_GIVEN DATA_
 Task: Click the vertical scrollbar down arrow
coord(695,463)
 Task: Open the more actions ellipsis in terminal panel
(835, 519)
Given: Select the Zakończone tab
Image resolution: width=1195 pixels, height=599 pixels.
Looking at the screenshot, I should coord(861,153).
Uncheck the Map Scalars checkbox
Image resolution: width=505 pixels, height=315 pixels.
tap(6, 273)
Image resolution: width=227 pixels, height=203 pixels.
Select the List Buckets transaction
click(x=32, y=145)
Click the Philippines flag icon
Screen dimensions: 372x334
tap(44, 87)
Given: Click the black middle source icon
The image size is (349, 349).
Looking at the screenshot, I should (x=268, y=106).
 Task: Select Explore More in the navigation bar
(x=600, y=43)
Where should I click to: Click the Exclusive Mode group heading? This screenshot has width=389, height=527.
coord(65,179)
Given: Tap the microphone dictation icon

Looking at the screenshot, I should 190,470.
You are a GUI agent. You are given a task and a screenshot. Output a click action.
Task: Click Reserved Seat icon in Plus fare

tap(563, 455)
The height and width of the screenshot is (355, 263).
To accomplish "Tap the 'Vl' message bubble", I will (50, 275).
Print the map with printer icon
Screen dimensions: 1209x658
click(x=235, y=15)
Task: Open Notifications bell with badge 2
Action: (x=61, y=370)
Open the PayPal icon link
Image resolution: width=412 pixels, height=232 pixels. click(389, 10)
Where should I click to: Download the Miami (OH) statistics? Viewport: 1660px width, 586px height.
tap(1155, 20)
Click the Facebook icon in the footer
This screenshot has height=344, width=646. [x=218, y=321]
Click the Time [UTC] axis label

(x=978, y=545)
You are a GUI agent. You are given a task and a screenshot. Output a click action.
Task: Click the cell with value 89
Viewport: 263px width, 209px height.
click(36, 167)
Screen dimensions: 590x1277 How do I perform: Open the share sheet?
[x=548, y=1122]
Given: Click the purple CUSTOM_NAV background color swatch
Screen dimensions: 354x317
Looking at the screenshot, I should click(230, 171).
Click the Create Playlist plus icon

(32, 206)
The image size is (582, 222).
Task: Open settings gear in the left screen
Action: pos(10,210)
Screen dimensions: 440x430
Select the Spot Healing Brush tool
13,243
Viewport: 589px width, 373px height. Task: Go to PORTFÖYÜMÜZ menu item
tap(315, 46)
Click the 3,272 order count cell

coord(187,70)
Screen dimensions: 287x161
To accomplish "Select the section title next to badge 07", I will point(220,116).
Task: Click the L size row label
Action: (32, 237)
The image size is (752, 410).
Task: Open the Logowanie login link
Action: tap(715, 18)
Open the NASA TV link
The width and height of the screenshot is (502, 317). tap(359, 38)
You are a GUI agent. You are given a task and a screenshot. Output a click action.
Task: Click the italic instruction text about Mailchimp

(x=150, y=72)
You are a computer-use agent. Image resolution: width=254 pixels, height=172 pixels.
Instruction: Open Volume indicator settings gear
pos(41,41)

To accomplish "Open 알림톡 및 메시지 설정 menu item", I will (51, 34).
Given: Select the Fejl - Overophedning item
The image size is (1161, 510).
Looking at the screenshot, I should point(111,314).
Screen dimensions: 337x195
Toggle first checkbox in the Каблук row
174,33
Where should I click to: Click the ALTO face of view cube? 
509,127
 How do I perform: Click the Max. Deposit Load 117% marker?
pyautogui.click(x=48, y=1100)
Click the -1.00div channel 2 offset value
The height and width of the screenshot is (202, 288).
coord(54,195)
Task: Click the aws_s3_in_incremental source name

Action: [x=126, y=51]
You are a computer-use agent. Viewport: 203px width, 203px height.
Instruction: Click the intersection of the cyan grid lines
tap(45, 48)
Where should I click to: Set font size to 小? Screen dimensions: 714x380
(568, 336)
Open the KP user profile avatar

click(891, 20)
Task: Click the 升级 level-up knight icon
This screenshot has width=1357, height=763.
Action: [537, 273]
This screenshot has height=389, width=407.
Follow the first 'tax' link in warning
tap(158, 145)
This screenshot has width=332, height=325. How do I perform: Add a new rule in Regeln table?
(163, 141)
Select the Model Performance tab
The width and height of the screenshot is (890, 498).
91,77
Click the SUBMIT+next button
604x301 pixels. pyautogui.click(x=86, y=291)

_EXERCISE OBJECTIVE_
Above are the entries; give them back verbatim.

_YOUR SOLUTION_
 Task: Click the vertical scrollbar down arrow
coord(695,463)
 Task: Open the more actions ellipsis in terminal panel
(835, 519)
Given: Select the Zakończone tab
Image resolution: width=1195 pixels, height=599 pixels.
Looking at the screenshot, I should coord(861,153).
Uncheck the Map Scalars checkbox
Image resolution: width=505 pixels, height=315 pixels.
tap(6, 273)
Image resolution: width=227 pixels, height=203 pixels.
Select the List Buckets transaction
click(x=32, y=145)
Click the Philippines flag icon
Screen dimensions: 372x334
tap(44, 87)
Given: Click the black middle source icon
The image size is (349, 349).
Looking at the screenshot, I should (x=268, y=106).
 Task: Select Explore More in the navigation bar
(x=600, y=43)
Where should I click to: Click the Exclusive Mode group heading? This screenshot has width=389, height=527.
coord(65,179)
Given: Tap the microphone dictation icon

Looking at the screenshot, I should 190,470.
You are a GUI agent. You are given a task and a screenshot. Output a click action.
Task: Click Reserved Seat icon in Plus fare

tap(563, 455)
The height and width of the screenshot is (355, 263).
To accomplish "Tap the 'Vl' message bubble", I will (50, 275).
Print the map with printer icon
Screen dimensions: 1209x658
click(x=235, y=15)
Task: Open Notifications bell with badge 2
Action: (x=61, y=370)
Open the PayPal icon link
Image resolution: width=412 pixels, height=232 pixels. click(389, 10)
Where should I click to: Download the Miami (OH) statistics? Viewport: 1660px width, 586px height.
tap(1155, 20)
Click the Facebook icon in the footer
This screenshot has height=344, width=646. [x=218, y=321]
Click the Time [UTC] axis label

(x=978, y=545)
You are a GUI agent. You are given a task and a screenshot. Output a click action.
Task: Click the cell with value 89
Viewport: 263px width, 209px height.
click(36, 167)
Screen dimensions: 590x1277 How do I perform: Open the share sheet?
[x=548, y=1122]
Given: Click the purple CUSTOM_NAV background color swatch
Screen dimensions: 354x317
Looking at the screenshot, I should click(230, 171).
Click the Create Playlist plus icon

(32, 206)
The image size is (582, 222).
Task: Open settings gear in the left screen
Action: pos(10,210)
Screen dimensions: 440x430
Select the Spot Healing Brush tool
13,243
Viewport: 589px width, 373px height. Task: Go to PORTFÖYÜMÜZ menu item
tap(315, 46)
Click the 3,272 order count cell

coord(187,70)
Screen dimensions: 287x161
To accomplish "Select the section title next to badge 07", I will point(220,116).
Task: Click the L size row label
Action: (32, 237)
The image size is (752, 410).
Task: Open the Logowanie login link
Action: tap(715, 18)
Open the NASA TV link
The width and height of the screenshot is (502, 317). tap(359, 38)
You are a GUI agent. You are given a task and a screenshot. Output a click action.
Task: Click the italic instruction text about Mailchimp

(x=150, y=72)
You are a computer-use agent. Image resolution: width=254 pixels, height=172 pixels.
Instruction: Open Volume indicator settings gear
pos(41,41)

To accomplish "Open 알림톡 및 메시지 설정 menu item", I will (51, 34).
Given: Select the Fejl - Overophedning item
The image size is (1161, 510).
Looking at the screenshot, I should point(111,314).
Screen dimensions: 337x195
Toggle first checkbox in the Каблук row
174,33
Where should I click to: Click the ALTO face of view cube? 
509,127
 How do I perform: Click the Max. Deposit Load 117% marker?
pyautogui.click(x=48, y=1100)
Click the -1.00div channel 2 offset value
The height and width of the screenshot is (202, 288).
coord(54,195)
Task: Click the aws_s3_in_incremental source name

Action: [x=126, y=51]
You are a computer-use agent. Viewport: 203px width, 203px height.
Instruction: Click the intersection of the cyan grid lines
tap(45, 48)
Where should I click to: Set font size to 小? Screen dimensions: 714x380
(568, 336)
Open the KP user profile avatar

click(891, 20)
Task: Click the 升级 level-up knight icon
This screenshot has width=1357, height=763.
Action: [537, 273]
This screenshot has height=389, width=407.
Follow the first 'tax' link in warning
tap(158, 145)
This screenshot has width=332, height=325. How do I perform: Add a new rule in Regeln table?
(163, 141)
Select the Model Performance tab
The width and height of the screenshot is (890, 498).
91,77
Click the SUBMIT+next button
604x301 pixels. pyautogui.click(x=86, y=291)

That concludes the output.